La traduction sauvage est normalement contraire au respect des droits d’auteurs des propriétaires des séries. Cependant le fansub continue d’exister pour de nombreuses raisons :
- Comme dit tout à l’heure il nous permet d’avoir accès à des films et séries qui ne seront probablement jamais disponible en France.
- Les chaines censurent certaines scènes (même si c’est de moins en moins fréquent).
- Les adaptations légales sont souvent de piètre qualité.
- Les teams de fansubs sont très souvent fairplay et stoppent la diffusions de sous-titres une fois la série licenciée en France.
- Et la principale raison : les teams permettent de crée le buzz autour des nouvelles séries ! Ceci avant même qu’elles n’arrivent en France. De ce fait, beaucoup de publicité est faite à titre gratuit renforçant la popularité des licences et favorisant aussi la vente des produits dérivés.
Ceci dit, tout le monde peux devenir subbers et créer sa propre team, cette liberté à aussi un prix : dans notre cas il s’agit de la qualité de la traduction. Il ne faut pas oublier que traducteur est un métier professionnel (sans compter la synchro et tout ce qui va avec). Même avec beaucoup de bonne volonté, il est rare d’atteindre un tel niveau en fansub. Cependant c’est un excellent point de départ pour le devenir, et certaines teams à force d’efforts et de passion sont devenue professionnelles.La qualité d’un fansub est aussi déterminée par le nombre de personnes qui travaillent dessus ainsi que le temps passé dessus.

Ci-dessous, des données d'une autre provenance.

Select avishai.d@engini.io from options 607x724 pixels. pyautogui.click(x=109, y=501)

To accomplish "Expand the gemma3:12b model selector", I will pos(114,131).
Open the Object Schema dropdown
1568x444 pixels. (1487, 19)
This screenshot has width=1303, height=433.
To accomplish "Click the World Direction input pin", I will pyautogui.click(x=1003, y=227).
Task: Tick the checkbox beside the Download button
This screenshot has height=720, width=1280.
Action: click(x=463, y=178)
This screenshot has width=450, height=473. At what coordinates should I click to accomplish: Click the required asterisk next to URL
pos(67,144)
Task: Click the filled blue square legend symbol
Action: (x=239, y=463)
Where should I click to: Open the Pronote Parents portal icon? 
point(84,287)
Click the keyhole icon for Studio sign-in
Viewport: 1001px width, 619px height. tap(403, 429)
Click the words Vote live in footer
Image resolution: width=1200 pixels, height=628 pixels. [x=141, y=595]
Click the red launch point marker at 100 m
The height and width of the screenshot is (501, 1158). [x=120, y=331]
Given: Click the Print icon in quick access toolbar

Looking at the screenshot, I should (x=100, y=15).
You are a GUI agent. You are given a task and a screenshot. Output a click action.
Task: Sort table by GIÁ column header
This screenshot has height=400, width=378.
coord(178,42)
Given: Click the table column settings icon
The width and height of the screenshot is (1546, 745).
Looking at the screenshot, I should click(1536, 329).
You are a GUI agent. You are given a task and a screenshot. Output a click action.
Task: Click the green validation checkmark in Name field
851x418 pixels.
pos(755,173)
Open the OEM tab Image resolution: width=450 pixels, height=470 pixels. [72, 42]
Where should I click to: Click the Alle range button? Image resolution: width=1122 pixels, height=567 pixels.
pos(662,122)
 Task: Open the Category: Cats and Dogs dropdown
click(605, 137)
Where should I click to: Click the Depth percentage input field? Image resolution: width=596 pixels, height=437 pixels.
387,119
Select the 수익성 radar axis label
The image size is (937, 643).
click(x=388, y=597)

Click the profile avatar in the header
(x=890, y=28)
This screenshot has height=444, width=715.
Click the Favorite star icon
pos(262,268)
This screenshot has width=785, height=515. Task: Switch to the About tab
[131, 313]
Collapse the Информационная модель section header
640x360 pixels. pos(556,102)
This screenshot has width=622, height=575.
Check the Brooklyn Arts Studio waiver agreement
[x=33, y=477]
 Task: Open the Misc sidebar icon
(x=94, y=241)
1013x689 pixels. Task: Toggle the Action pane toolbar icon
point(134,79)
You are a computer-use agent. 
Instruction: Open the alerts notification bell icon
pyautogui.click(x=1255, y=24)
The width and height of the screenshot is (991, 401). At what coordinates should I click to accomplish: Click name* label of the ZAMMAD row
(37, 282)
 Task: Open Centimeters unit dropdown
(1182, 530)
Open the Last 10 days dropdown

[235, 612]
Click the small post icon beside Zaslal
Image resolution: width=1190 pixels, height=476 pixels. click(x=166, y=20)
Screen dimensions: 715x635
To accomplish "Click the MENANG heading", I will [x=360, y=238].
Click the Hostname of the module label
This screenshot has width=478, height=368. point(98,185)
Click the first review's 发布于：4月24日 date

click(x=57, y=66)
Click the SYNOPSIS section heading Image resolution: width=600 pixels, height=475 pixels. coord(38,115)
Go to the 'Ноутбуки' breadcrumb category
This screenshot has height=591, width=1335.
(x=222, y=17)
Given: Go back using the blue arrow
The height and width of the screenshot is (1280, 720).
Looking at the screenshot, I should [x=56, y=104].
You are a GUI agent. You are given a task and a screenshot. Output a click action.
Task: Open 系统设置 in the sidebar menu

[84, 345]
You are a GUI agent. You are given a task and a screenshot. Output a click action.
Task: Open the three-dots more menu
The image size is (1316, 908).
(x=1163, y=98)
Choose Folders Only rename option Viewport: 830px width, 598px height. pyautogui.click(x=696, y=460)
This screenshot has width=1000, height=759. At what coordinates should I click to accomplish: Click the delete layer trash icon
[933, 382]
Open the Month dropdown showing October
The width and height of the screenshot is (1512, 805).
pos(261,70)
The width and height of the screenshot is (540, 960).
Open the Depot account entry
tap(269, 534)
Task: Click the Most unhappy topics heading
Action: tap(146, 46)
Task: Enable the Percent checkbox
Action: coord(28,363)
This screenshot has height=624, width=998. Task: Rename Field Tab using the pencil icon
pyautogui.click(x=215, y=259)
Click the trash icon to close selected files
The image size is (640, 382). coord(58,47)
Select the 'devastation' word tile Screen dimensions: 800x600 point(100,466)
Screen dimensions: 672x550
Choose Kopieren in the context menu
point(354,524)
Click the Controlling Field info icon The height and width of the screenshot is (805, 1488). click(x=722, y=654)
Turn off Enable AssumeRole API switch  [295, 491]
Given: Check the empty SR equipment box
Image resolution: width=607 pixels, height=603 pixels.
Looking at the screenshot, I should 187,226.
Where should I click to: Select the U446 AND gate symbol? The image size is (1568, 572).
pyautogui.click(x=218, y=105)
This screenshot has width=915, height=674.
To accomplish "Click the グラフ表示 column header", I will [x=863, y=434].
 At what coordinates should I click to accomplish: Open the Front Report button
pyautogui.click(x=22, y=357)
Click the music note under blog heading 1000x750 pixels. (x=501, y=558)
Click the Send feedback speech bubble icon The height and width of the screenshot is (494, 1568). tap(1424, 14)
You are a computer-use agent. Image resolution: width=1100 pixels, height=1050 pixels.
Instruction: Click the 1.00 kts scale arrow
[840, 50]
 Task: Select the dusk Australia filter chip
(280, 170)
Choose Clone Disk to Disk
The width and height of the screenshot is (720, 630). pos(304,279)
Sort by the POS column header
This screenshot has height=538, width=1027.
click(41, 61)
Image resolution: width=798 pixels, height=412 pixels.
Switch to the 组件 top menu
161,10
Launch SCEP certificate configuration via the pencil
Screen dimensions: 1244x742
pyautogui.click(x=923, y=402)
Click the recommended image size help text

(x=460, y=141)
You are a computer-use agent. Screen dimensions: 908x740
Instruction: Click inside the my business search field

Il y a d’ailleurs une certaine inquiétude au niveau des professionnels du sous-titrage. La popularisation du fansubbing contribue à la dévaluation de ce métier par les grandes compagnies.
«Nous sommes la première victime de cette crise, la soupape de sécurité», regrette Sylvestre (subber). «Tous les métiers de la traduction sont menacés, parce que c’est une activité de moins en moins prise au sérieux. Nos interlocuteurs se foutent de la qualité de notre travail, et au final, c’est le public qui trinque», renchérit Chloé (subbeuse).
Je vous invite à découvrir un reportage (en anglais désolé) qui retrace l’histoire du fansubbing et qui surtout donne son point de vue sur le subbing moderne. Même si je ne suis pas d’accord avec tous les arguments proposés, il faut reconnaitre qu’il y a un bon fond de vérité là-dedans.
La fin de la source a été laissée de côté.